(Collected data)
= Beginning of Section =

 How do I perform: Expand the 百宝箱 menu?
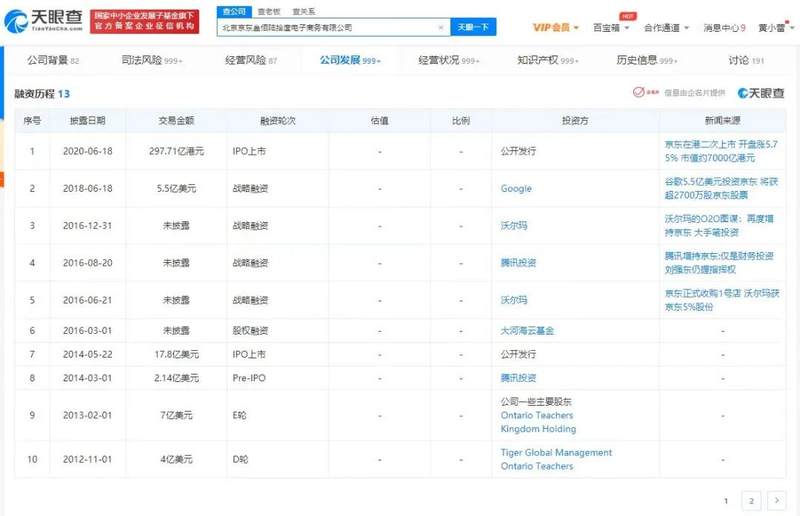[x=611, y=28]

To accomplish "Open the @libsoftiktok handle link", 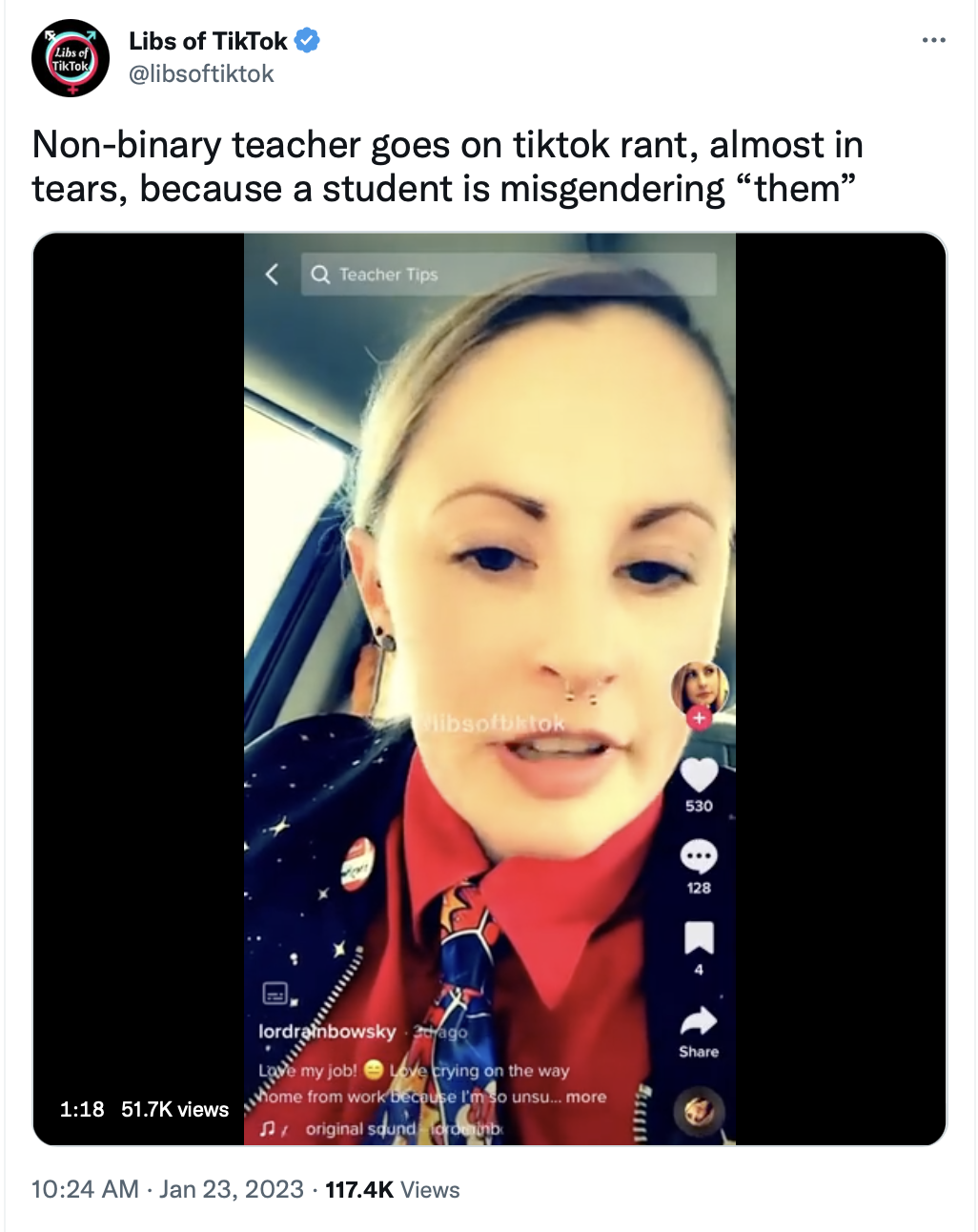I will [x=201, y=74].
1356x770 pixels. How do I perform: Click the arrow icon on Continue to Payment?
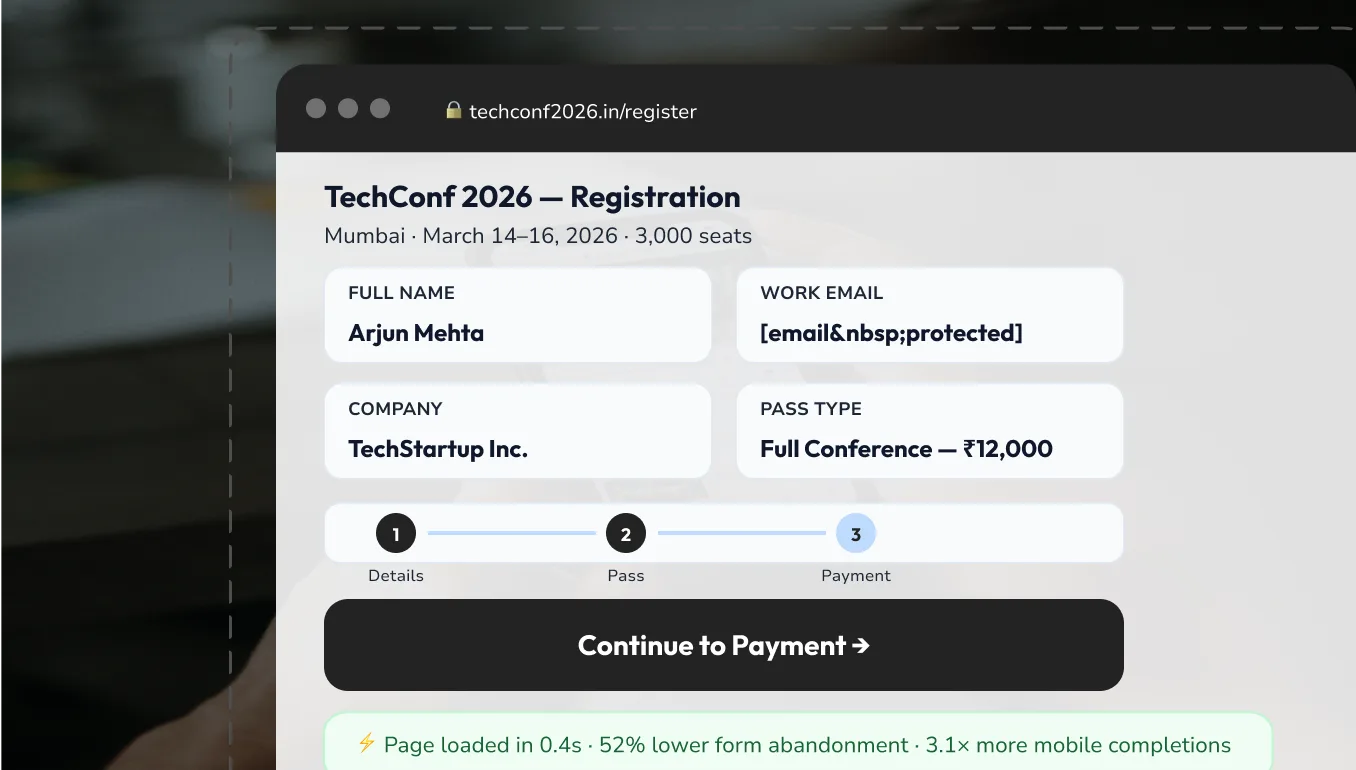(x=861, y=645)
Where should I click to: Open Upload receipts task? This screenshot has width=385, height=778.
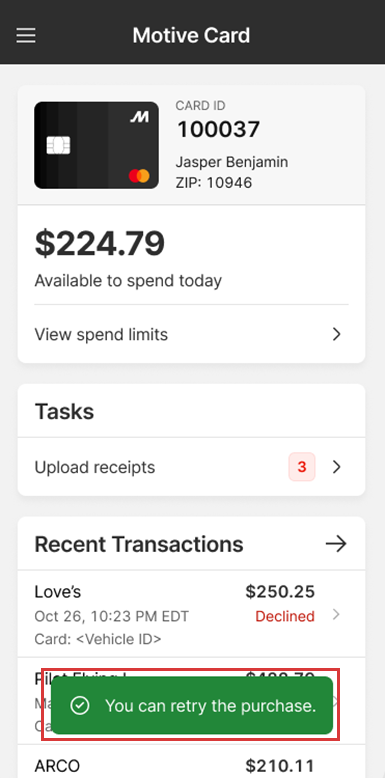[192, 467]
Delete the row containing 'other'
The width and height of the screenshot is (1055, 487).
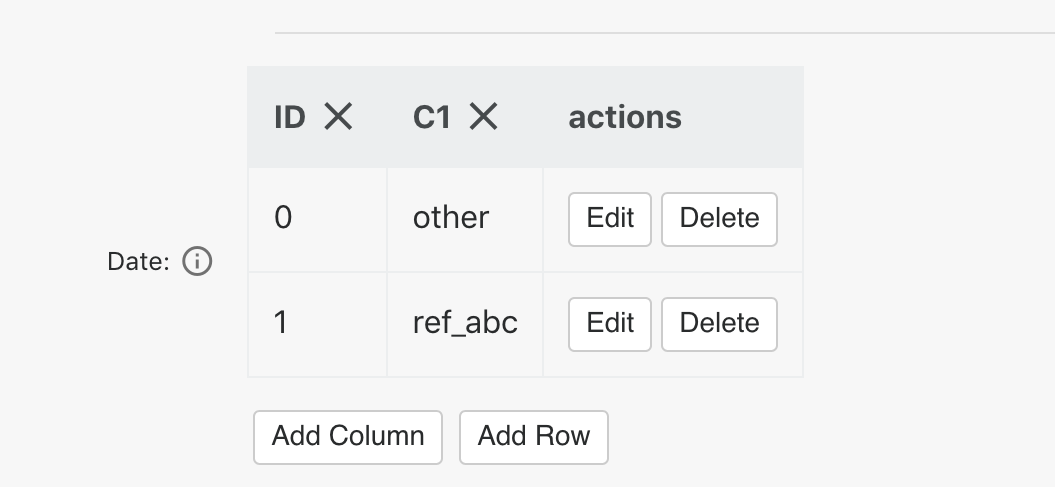[719, 219]
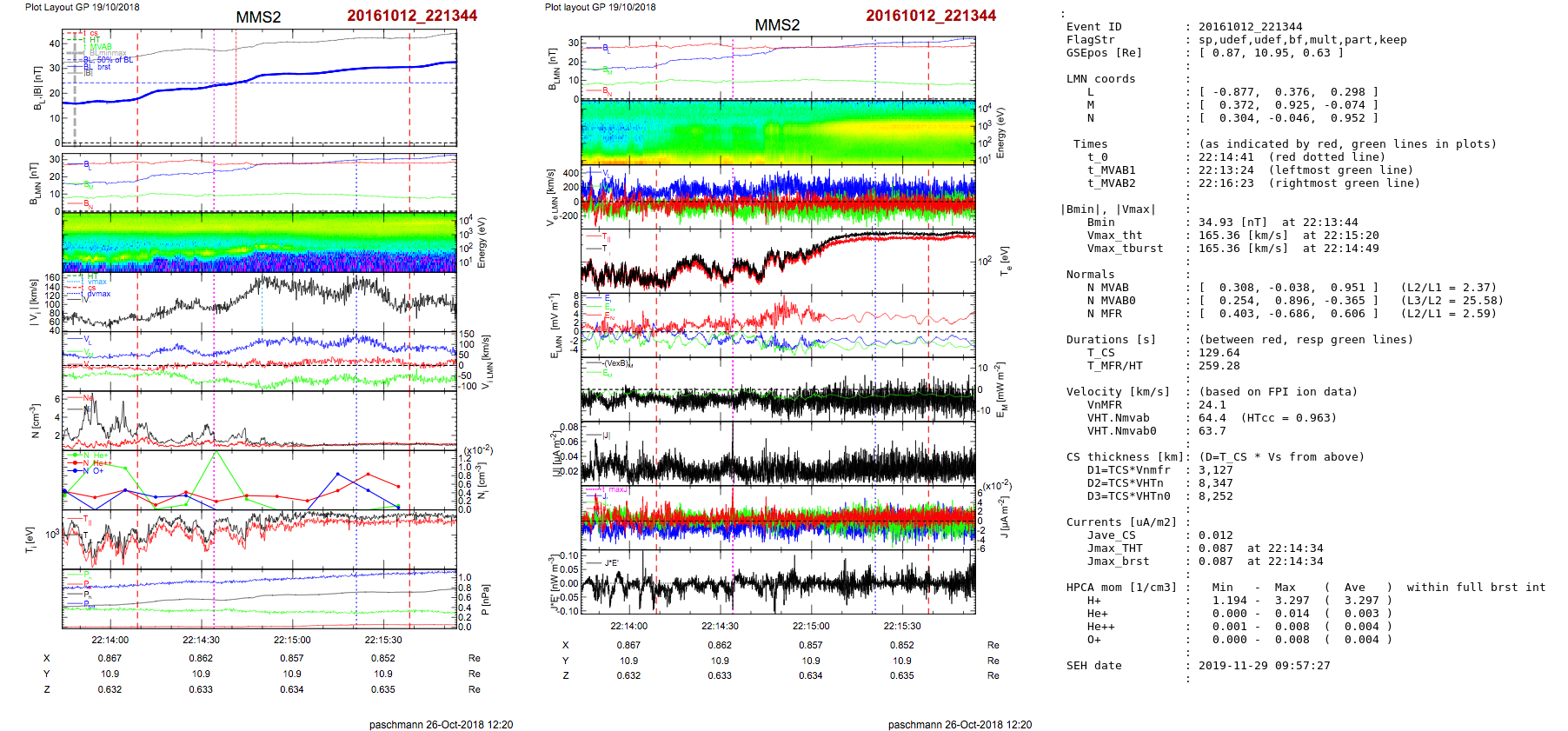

= End of Section =

§ **What the task asks**:
Pictures don't belong in the copy. Retype exactly the lines from the one with "Where should I" through the last line of the records.

§ **Task solution**:
Where should I click to: Open Upload receipts task? This screenshot has width=385, height=778.
[192, 467]
Delete the row containing 'other'
The width and height of the screenshot is (1055, 487).
[719, 219]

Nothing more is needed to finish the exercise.